Swap "magenta" for "crimson" in the entries starting at the line containing "Click the May-25 green bar" and ending at the line containing "point(529,379)", and give only those lines with nothing else changed.

[Start Record list]

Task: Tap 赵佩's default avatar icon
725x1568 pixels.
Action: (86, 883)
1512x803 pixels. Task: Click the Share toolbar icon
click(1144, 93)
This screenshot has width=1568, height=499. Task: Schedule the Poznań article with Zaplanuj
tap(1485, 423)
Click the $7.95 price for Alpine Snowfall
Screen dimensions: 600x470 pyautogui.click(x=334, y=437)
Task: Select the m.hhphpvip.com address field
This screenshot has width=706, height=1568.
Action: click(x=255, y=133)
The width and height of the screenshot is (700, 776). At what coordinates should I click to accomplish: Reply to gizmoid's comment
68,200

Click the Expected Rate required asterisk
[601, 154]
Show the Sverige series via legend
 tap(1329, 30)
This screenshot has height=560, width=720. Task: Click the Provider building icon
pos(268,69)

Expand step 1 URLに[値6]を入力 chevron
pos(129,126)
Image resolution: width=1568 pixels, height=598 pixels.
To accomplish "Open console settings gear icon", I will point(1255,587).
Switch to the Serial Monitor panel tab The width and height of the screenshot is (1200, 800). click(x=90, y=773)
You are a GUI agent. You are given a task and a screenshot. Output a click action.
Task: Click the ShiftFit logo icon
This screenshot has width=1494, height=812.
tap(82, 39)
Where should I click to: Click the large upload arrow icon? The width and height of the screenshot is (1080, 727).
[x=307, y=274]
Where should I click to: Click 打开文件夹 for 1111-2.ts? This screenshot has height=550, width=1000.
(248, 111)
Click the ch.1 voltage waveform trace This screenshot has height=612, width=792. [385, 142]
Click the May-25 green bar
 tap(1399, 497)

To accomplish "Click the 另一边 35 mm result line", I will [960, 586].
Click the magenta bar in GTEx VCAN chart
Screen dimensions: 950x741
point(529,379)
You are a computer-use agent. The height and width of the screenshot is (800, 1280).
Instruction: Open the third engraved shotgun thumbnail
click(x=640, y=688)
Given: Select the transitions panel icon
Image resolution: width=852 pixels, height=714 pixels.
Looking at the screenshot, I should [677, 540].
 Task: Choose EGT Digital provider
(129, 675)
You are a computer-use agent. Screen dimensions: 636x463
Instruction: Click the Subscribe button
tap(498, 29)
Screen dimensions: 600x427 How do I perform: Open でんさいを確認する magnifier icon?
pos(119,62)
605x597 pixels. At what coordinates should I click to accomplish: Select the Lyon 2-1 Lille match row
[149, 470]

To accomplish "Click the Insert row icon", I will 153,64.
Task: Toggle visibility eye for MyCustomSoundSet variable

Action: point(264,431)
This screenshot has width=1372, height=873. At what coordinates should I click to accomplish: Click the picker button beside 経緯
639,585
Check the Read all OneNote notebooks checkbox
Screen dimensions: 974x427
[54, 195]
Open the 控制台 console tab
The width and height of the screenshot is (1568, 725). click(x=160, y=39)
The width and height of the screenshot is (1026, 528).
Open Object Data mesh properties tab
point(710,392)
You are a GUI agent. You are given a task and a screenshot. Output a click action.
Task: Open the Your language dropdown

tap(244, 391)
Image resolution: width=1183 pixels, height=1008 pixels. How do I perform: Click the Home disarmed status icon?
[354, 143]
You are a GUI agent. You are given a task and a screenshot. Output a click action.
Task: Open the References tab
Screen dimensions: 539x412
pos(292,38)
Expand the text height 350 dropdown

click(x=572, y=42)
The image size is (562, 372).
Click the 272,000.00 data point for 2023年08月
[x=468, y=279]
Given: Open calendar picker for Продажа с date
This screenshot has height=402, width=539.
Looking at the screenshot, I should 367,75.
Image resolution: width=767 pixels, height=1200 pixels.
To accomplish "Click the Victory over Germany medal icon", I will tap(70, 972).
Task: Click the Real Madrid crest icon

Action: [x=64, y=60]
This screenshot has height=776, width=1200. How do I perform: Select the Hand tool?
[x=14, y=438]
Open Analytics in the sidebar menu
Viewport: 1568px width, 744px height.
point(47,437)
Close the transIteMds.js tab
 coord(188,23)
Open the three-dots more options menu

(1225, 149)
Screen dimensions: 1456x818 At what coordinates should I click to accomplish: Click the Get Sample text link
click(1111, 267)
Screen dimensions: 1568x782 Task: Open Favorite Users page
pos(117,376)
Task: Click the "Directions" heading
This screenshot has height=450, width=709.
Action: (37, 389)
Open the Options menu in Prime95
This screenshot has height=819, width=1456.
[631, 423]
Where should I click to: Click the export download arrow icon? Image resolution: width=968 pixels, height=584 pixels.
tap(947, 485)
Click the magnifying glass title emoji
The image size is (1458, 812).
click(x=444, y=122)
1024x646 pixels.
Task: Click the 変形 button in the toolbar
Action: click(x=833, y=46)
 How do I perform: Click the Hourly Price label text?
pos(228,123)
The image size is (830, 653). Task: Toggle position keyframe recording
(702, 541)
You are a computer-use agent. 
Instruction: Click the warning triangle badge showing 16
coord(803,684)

[End Record list]

### Task output
Click the May-25 green bar
 tap(1399, 497)

To accomplish "Click the 另一边 35 mm result line", I will [960, 586].
Click the crimson bar in GTEx VCAN chart
Screen dimensions: 950x741
point(529,379)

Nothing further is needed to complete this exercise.